Now Dr. Poser isn’t all bad. He gives a very nice explanation of the ancient words for dog:

Although sound change is the main way in which words change over time, it is also possible for a word to be replaced by an entirely different word. For example, the Proto-Indo-European word for “dog” was something like *kuon. (The star indicates that this is a hypothetical form.) We reconstruct this form from attested (actually recorded) forms like Greek kuon, Sanskrit shvan, and German hund by asking what proto-form would yield the attested forms after undergoing the sound changes observed in the various languages, and also taking into account changes in word-formation. The direct descendant of this word in English is hound. But at some point the common Germanic word for “dog” took on a more specialized meaning and was replaced, as the general term, by dog, a word whose origin we do not know.

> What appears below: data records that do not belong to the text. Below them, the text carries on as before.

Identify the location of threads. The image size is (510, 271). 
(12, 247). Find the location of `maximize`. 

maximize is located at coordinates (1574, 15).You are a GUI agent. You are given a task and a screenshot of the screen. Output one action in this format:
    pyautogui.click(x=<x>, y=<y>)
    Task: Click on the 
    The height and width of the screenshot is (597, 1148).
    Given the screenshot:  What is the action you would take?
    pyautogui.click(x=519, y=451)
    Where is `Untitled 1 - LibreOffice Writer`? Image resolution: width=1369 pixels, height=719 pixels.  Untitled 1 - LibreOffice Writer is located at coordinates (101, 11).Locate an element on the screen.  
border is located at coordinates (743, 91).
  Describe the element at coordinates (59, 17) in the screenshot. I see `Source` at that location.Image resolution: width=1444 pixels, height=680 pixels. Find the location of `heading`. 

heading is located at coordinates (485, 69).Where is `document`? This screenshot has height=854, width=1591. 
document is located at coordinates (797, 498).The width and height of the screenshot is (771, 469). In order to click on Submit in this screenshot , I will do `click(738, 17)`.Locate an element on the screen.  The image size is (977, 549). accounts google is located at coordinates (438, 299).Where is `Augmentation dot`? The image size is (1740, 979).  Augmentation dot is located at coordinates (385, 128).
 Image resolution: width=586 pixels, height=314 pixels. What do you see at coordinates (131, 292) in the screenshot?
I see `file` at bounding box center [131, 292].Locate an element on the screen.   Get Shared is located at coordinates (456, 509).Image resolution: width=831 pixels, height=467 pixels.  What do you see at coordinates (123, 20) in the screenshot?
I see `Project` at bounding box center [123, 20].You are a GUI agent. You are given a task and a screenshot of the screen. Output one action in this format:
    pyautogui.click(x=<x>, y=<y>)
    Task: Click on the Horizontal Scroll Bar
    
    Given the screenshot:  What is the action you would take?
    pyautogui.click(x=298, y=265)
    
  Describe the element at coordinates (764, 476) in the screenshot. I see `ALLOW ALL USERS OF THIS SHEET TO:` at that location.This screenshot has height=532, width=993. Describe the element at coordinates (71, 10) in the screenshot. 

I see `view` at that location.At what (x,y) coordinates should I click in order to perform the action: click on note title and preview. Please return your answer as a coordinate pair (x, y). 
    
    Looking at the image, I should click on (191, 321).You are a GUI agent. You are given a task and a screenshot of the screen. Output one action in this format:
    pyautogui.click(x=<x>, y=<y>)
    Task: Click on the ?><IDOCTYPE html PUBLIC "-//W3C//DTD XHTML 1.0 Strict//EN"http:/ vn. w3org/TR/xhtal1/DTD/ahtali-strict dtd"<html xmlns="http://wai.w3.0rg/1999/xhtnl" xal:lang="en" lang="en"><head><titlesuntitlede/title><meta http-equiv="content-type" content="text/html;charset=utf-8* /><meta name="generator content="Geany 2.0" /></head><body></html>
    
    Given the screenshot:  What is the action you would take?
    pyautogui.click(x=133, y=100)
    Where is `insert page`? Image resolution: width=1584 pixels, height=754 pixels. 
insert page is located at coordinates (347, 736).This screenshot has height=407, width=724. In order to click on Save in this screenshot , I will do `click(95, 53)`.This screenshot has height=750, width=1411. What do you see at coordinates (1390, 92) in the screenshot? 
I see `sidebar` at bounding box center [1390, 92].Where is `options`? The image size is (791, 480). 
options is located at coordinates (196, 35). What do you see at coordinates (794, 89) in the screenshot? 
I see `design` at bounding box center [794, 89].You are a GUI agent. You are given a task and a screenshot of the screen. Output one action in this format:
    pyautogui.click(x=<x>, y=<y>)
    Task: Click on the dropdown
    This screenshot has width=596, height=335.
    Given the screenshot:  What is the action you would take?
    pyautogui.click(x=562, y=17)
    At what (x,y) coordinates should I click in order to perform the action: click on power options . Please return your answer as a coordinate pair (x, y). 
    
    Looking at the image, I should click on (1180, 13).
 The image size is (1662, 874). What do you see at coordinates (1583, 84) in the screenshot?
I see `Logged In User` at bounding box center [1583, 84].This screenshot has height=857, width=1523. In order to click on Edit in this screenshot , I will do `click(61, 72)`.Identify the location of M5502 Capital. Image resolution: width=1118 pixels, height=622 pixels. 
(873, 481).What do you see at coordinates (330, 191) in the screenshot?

This fits nicely with the attention Ruhlen and Bengtson gave to dog in their work:

9. *KUAN—’dog’ — canine; cynic; hound; !Kung /gwi ‘hyena’; Proto-Afro-Asiatic *k(y)n ‘dog, wolf’; Proto-Indo-European *kwon- ‘dog’ > Sanskrit s’van, Phrygian kan, Latin canis, Greek kuon, Germanic hund; Proto-Uralic *küinä ‘wolf’; Old Turkish qanchiq ‘bitch’; Monglian qani ‘wild dog’; Proto-Tungus-Manchu *khina ‘dog’; Korean ka ‘dog’ (< kani); Gilyak kan ‘dog’; Chinese kou ‘dog’ (khjwen); Tibetan khyi ‘dog’; Proto-Oceanic *nkaun ‘dog’; Taos kwiane-, Tewa tukhwana ‘fox, coyote’

If we really could assign dates to the mutations in DNA and the changes in our language, we just might find that dogs became biologically distinguished from wolves at about the same time man used one word to describe a wolf and another to describe a domesticated dog.